Structural analysis of the Bacillus subtilis delta factor: a protein polyanion which displaces RNA from RNA polymerase.

RNA polymerase from Bacillus subtilis is a complex mixture comprising a common core (beta beta' alpha 2), the 20.4 kDa delta (delta) protein, and of one of several sigma (sigma) specificity factors. The delta protein, together with several truncated variants, has been overproduced and purified from Escherichia coli. It is highly acidic (pI = 3.6) and contains two distinct regions, a 13 kDa amino-terminal domain with fairly uniform charge distribution and a glutamate and aspartate residue-rich carboxyl-terminal region.
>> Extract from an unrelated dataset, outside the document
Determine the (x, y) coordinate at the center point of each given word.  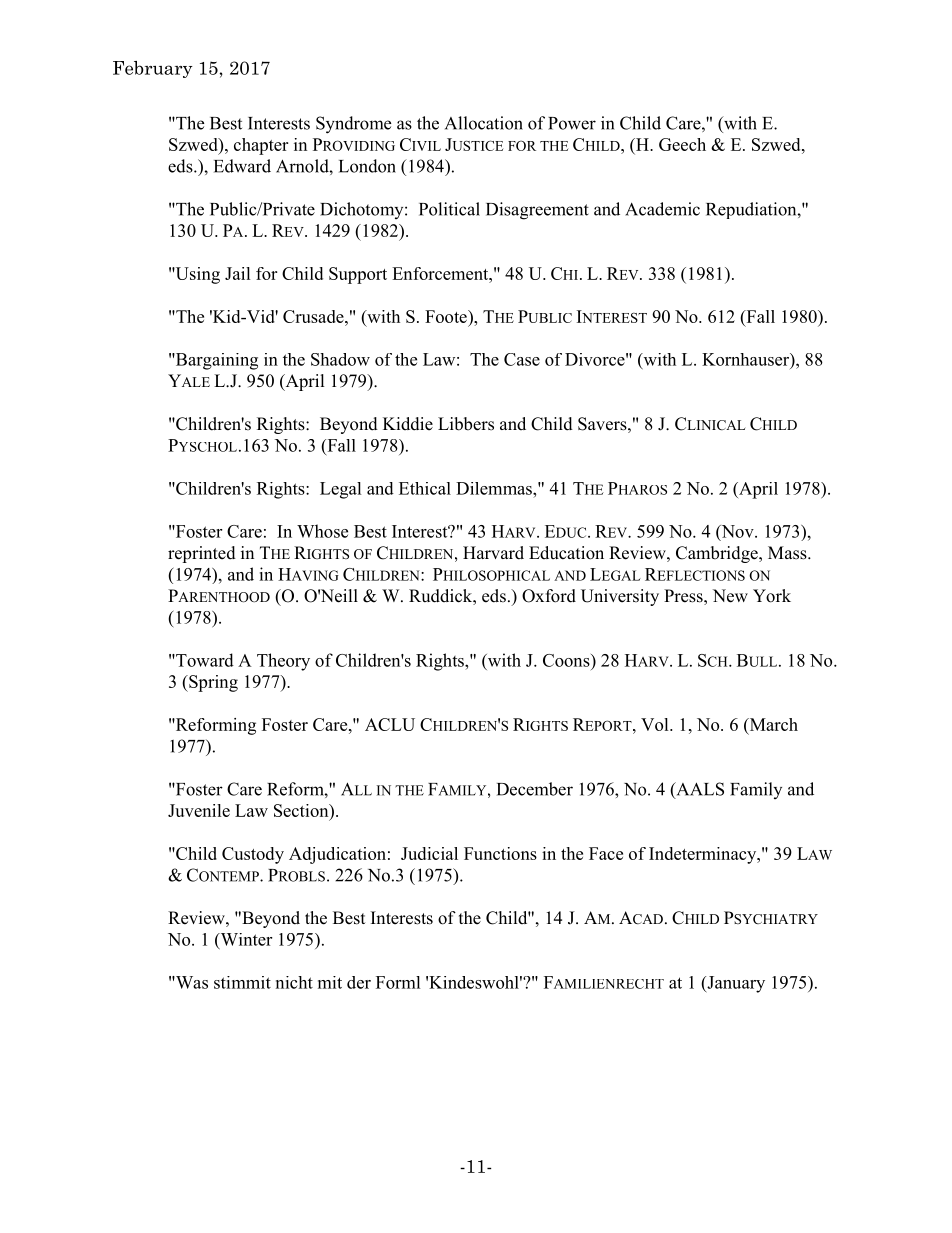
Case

The purified amino-terminal domain (delta N) contains 32% alpha-helix and 16% beta-sheet, as judged by circular dichroism analysis. In contrast, an 8.5 kDa tryptic fragment containing the carboxyl-terminal region (delta C) is largely unstructured and highly charged (net charge of -47). RNA polymerase purified from a B. subtilis mutant with an insertion in the delta gene (rpoE::cat) contains a truncated delta protein, indicating that the amino-terminal domain is stable in vivo and contains a core-binding function. Addition of delta, but not sigma A or delta N, displaces RNA bound to RNA polymerase in a binary complex. The ability of delta to displace RNA efficiently requires the activities of both the amino-terminal core-binding domain and the polyanionic carboxyl-terminal region. Although delta C can also displace nucleic acids from RNA polymerase, this activity requires the addition of a large molar excess of protein and is relatively non specific in that both DNA and RNA are displaced. This suggests that the function of the amino-terminal domain is to bind and orient the carboxyl-terminal region on the surface of RNA polymerase.